Madeleine Cazenave nous distille donc un piano égal au meilleur tempérament qui soit (je me demande d’ailleurs si une préparation du piano avec un tempérament ancien n’eut pas été pertinent). Il n’en va pas de même pour moi pianiste pour qui chaque doigt, chaque note, signifie un monde en soi. Mais ici le plaisir est tout autre, ce sont les cellules répétées, séquences, boucles, loops – les synonymes ne manquent pas – qui nous entraînent en cellule de dégrisement de la complexité. Ces tourneries enfantines ou bien encore mantratiques, sont touchers pour elles-même et porteuses d’imaginaires immobiles.
Paradoxalement, la permanente même couleur de piano ne signifie pas non-intérêt et de délicats modes de jeux employés nous ravissent (cordes légèrement mutées, etc.), ils nous ont rappelé la harpe d’Isabelle Olivier ou bien encore une prise en main-sons de la culture du monde au piano tel que la Kora africaine.
En somme, cet album est celui d’un piano de notre temps, un piano minimaliste à l’envoûtant hypnotisme.

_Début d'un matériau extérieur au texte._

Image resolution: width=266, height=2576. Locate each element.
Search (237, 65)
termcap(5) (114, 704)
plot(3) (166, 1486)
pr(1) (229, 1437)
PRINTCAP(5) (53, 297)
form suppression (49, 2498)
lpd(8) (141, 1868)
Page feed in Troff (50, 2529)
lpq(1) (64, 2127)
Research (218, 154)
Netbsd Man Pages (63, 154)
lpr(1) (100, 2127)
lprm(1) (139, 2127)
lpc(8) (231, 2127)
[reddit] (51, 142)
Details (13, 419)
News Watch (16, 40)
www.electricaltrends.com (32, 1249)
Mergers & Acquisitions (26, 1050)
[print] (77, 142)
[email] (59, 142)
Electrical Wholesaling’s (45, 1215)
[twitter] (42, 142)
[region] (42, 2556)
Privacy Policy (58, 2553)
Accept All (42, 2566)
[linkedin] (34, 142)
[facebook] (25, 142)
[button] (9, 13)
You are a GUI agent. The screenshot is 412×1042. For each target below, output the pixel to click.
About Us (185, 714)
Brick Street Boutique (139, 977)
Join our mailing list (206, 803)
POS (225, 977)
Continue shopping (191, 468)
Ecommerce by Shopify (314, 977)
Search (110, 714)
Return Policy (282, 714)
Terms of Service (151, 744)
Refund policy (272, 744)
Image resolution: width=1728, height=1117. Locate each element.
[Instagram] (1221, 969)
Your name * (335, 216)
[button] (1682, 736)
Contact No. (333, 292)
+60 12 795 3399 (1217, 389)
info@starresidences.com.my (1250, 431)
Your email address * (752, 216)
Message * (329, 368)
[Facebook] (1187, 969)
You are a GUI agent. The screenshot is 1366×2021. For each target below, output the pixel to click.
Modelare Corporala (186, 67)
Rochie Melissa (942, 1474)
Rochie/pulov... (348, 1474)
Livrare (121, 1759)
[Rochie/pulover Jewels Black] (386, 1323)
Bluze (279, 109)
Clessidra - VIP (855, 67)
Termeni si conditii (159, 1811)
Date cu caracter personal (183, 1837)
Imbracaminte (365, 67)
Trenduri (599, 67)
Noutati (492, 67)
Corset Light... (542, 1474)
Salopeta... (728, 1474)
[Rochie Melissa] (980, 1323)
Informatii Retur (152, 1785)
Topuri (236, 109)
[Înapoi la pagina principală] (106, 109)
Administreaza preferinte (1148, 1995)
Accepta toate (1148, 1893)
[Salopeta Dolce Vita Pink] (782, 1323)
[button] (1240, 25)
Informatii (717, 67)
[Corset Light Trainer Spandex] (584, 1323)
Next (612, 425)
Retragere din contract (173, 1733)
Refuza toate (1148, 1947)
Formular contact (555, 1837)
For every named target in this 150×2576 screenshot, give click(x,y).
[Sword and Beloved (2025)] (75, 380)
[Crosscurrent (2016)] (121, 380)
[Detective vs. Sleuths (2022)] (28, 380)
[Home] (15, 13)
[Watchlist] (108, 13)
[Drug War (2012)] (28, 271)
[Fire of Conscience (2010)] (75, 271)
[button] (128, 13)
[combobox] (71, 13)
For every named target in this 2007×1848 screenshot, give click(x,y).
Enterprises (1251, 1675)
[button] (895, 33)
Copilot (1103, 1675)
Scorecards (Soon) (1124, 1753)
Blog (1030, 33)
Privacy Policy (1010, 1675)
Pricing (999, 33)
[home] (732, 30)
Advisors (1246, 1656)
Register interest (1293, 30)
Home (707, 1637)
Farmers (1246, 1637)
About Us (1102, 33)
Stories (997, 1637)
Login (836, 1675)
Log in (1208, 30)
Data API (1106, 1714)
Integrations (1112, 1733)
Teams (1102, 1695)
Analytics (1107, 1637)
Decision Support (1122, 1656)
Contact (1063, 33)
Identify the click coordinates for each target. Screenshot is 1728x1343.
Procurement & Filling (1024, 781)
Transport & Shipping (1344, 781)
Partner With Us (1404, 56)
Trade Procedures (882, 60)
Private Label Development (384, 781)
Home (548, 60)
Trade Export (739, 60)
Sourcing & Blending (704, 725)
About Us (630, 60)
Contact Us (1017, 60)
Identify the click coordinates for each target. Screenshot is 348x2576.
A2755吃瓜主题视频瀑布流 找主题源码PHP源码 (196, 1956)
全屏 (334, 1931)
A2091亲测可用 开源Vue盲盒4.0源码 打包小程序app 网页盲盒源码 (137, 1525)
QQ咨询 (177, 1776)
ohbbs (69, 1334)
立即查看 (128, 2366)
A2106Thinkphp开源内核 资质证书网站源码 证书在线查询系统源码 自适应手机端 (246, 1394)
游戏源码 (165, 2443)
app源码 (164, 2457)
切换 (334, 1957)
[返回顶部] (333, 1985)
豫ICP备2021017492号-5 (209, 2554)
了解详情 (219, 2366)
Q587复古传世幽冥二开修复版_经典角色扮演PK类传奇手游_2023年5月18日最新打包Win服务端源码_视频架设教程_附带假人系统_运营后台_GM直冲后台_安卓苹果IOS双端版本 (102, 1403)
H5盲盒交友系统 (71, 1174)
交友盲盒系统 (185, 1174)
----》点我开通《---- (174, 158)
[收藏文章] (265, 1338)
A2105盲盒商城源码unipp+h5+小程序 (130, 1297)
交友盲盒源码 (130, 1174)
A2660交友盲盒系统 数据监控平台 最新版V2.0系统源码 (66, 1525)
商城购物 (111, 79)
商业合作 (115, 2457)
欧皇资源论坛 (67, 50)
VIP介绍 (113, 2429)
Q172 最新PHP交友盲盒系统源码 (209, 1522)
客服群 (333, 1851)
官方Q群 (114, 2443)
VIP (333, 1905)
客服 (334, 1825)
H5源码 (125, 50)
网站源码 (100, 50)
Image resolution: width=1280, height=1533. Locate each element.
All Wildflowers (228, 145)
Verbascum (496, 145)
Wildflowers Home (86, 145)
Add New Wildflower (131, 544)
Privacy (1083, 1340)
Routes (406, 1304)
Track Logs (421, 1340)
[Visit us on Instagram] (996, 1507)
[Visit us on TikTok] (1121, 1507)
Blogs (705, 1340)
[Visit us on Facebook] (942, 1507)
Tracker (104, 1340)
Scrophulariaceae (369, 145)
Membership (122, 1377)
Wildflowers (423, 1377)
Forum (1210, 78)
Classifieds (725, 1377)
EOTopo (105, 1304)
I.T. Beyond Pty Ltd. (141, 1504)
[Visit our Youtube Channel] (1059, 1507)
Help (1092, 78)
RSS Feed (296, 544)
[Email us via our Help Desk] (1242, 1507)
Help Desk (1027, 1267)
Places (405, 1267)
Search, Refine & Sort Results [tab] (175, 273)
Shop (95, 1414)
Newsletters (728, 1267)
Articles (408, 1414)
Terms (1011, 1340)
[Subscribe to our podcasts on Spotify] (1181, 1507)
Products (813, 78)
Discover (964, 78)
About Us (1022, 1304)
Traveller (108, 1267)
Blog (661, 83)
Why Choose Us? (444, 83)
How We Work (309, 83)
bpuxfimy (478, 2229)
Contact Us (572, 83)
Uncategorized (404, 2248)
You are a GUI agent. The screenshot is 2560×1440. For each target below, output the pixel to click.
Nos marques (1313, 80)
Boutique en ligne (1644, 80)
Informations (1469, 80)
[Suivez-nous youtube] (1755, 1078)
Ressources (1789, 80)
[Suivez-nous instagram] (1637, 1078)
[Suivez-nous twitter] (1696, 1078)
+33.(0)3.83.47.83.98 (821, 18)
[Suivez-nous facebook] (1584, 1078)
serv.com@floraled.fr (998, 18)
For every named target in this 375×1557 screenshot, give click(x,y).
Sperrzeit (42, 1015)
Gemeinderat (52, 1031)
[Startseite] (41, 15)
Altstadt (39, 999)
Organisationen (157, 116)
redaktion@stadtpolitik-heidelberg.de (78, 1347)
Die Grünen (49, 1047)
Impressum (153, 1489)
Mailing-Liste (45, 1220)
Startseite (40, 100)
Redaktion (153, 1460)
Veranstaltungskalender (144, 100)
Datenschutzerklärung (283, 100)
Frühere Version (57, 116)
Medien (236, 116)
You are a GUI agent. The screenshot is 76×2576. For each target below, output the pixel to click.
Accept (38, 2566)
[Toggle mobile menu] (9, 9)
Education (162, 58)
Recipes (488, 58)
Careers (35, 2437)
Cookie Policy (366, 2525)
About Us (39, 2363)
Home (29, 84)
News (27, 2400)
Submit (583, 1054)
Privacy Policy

L’architecture formelle des morceaux est à l’identique pour l’ensemble : lignes mélodiques monophoniques, thématiques cellulaires simples quasi enfantines (certaines me rappelant la compositrice russe Sofia Goubaïdoulina), appui constant sur un axe, une note perpétuelle sur laquelle s’appuie l’évolution du climax (allo Giacinto Scelci), élongations progressives des matériaux dans l’espace-temps, peu d’harmonies au piano privilégiant un développement polyphonique entre les instruments fussent-ils eux-mêmes polyphoniques.
L’accompagnement habituel du jeu pianistique dans le jazz (harmonies verticales à la main gauche) est ici substitué par des cellules et séquences répétitives, symétriques ou asymétriques. Et si quelques hauteurs harmoniques sont perçues, il en va de triades majeures ou mineures sans complexité chordale particulière.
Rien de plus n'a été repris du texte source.